As new rules are published to a TAXII server, they can be automatically downloaded and ingested in to a SIEM by running a download query in conjunction with the stix2sigmac script as a cron job. As new detections are created and uploaded to the TAXII server, organizations who are subscribed to the TAXII server can benefit from those detections – without requiring a FTE to monitor Twitter.
Increased Situational Awareness
TALR rules are initially written in a modified Sigma format, which has been extended with some new fields to allow for version tracking and additional meta-data required by STIX / TAXII. After a rule has been initially written in Sigma, the rule needs to be converted to a JSON formatted STIX Domain Object (“SDO”) so that it can be uploaded to a TAXII server.
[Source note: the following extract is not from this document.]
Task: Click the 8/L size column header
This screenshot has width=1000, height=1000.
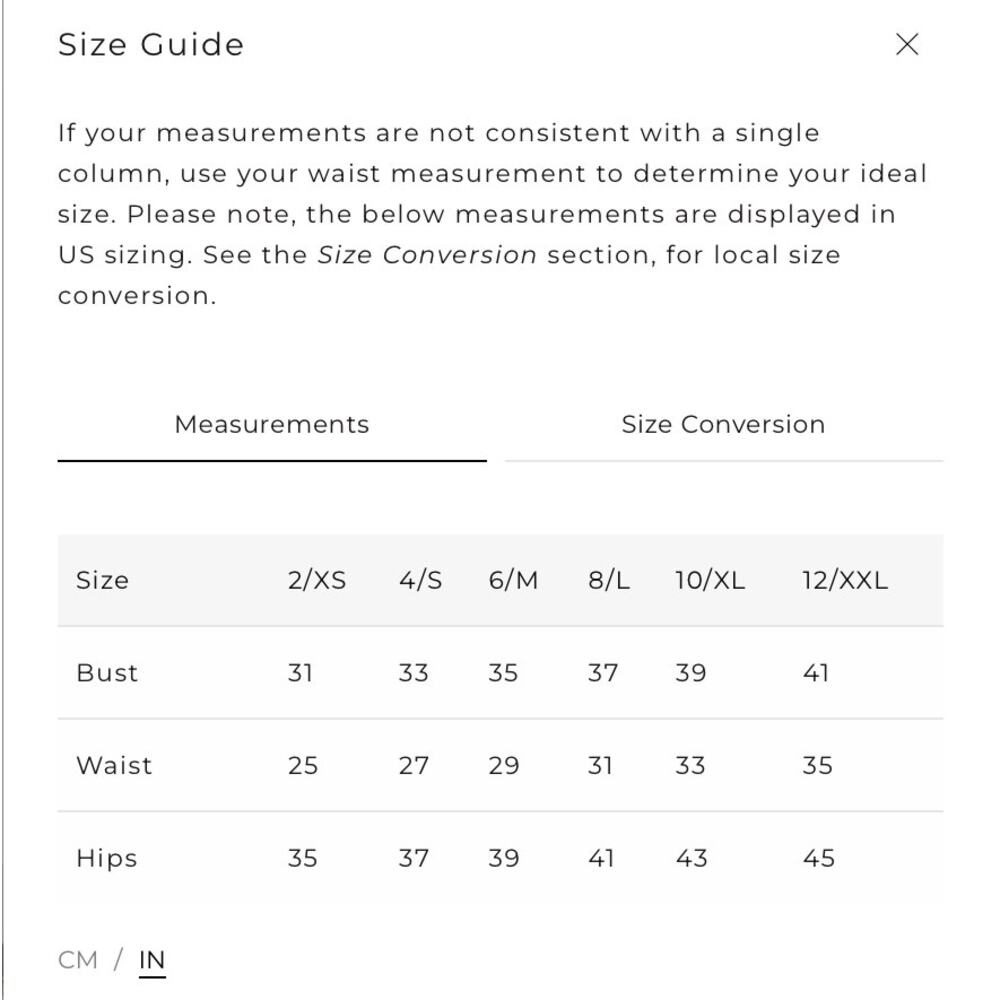Action: point(608,580)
STIX also allows for the creation of STIX Relationship Objects (“SRO”), which can be used to link various SDO’s together, allowing for the documentation of relationships between SDO’s.
By storing a detection rule as an SDO and relating it back to the Object it was designed to detect with an SRO, we can link TALR’s detection logic to traditional threat intelligence. When this rule fires in an environment, additional queries to a TAXII server can provide any other Objects linked to the rule with an SRO.
Put simply, the reason we chose TAXII as our distribution mechanism is because we can create relationships between TALR rules and MITRE ATT&CK, pentest blogs, tweets, IOC’s, and anything else a SIEM analyst might find helpful when deciding how to action a new alert.
By Q2 2019, our aim is to have a public TAXII server hosting the TALR rules as STIX objects for community use and contribution. In the interim – we will continue to add rules to the public repository, integrate any new open source rule sources, and welcome public contribution of rules.